For a long time, people have been told not to flush paper towels, baby wipes, and personal products down toilets, but there is a bit of confusion. The confusion lies in the popularity of bathroom wipes. They are the adult version of baby wipes and their packaging says they are flushable. However, they are causing even more clogs and backups in Minneapolis, Minnesota, and throughout the United States.
Wastewater authorities are once again warning individuals that the wipes may go down the toilet and may even say “flushable” on their labels, but they aren’t breaking down the way that they should in the sewer system. This is costing cities millions of dollars.
Eve homeowners and businesses are experiencing clogs due to the wipes not going down. This results in the need for a Minneapolis sewer cleaning company to come in and take care of the problem before it becomes an even greater issue.

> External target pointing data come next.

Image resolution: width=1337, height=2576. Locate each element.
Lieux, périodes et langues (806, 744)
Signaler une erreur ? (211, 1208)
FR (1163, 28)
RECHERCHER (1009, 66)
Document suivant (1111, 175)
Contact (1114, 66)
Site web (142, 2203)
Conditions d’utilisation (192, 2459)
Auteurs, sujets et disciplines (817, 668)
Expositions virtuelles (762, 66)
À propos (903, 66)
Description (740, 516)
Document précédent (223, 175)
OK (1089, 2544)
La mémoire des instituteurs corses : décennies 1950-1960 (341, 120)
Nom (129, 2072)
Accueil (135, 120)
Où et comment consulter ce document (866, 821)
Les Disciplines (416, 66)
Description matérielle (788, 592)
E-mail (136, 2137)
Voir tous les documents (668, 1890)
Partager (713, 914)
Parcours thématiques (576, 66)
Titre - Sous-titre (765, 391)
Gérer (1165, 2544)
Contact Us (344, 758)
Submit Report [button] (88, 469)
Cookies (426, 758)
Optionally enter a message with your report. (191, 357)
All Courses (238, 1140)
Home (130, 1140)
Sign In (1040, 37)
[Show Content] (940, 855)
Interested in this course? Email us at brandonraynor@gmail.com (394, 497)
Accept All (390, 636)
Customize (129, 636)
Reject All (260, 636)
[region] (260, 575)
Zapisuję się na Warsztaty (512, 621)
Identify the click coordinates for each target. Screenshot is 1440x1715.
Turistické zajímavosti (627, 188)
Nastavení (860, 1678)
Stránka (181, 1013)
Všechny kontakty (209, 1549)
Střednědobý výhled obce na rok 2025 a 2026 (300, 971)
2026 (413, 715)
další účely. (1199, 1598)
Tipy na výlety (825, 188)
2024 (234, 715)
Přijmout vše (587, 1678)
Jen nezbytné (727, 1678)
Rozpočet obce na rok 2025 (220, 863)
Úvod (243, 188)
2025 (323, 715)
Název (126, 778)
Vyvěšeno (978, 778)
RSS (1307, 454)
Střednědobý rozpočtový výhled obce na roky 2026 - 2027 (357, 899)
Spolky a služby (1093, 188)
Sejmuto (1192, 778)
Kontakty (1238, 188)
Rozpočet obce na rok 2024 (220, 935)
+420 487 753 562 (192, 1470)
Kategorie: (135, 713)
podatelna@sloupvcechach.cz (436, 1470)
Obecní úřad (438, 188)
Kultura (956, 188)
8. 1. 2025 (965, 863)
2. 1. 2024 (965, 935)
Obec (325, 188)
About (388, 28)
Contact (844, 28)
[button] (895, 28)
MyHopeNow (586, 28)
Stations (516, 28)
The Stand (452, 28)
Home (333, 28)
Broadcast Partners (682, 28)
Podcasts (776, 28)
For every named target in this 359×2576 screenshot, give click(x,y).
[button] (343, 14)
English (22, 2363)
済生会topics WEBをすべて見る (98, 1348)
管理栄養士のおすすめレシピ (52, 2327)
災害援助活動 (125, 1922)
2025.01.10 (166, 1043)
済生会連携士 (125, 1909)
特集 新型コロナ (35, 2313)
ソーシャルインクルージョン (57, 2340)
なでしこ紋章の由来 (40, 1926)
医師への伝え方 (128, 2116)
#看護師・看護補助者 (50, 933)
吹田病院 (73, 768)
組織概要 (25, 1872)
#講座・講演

In some communities around the country, officials set up basket strainers in pipes so they could determine which households were contributing to the problem. They mailed letters to those households, asking the residents to stop flushing the wipes.
The National Association of Clean Water Agencies represents hundreds of wastewater agencies and they said that they have been hearing complaints about wipes clogging small and large sewer systems for approximately the past four years.
This increase has coincided with the marketing of flushable cleaning cloths. They are advertised as being the cleaner and fresher alternative to toilet paper. The industry now racks in $6 billion a year. The growth of this industry is expected to continue.
While wipes are not the only problem clogging sewer lines, they are responsible for escalating something that was already an issue. Wastewater officials say that the problem is the packaging saying that the wipes are flushable. This tells the consumer that something that shouldn’t be flushed is flushable and it is resulting in communities replacing large sewer pumps and repeatedly needing sewer drains cleaned.
This issue has even gotten worldwide attention this year when a sewage system in London accumulated a 15-ton lump of wet wipes and grease. This lump was nicknamed “fatberg.”
The new complains have prompted a whole new look at the problem.
Up until now, the Association of the Nonwoven Fabrics Industry has had voluntary guidelines in place regarding the issue. The wastewater industry would rather these guidelines be mandatory. The new voluntary guidelines outline seven tests that manufacturers should use to determine which wipes are flushable and which ones are not.
Wastewater officials have one rule for determining what should and shouldn’t go down a toilet and it is rather simple – the very things that the sewer systems were designed to handle when they were installed in the old days.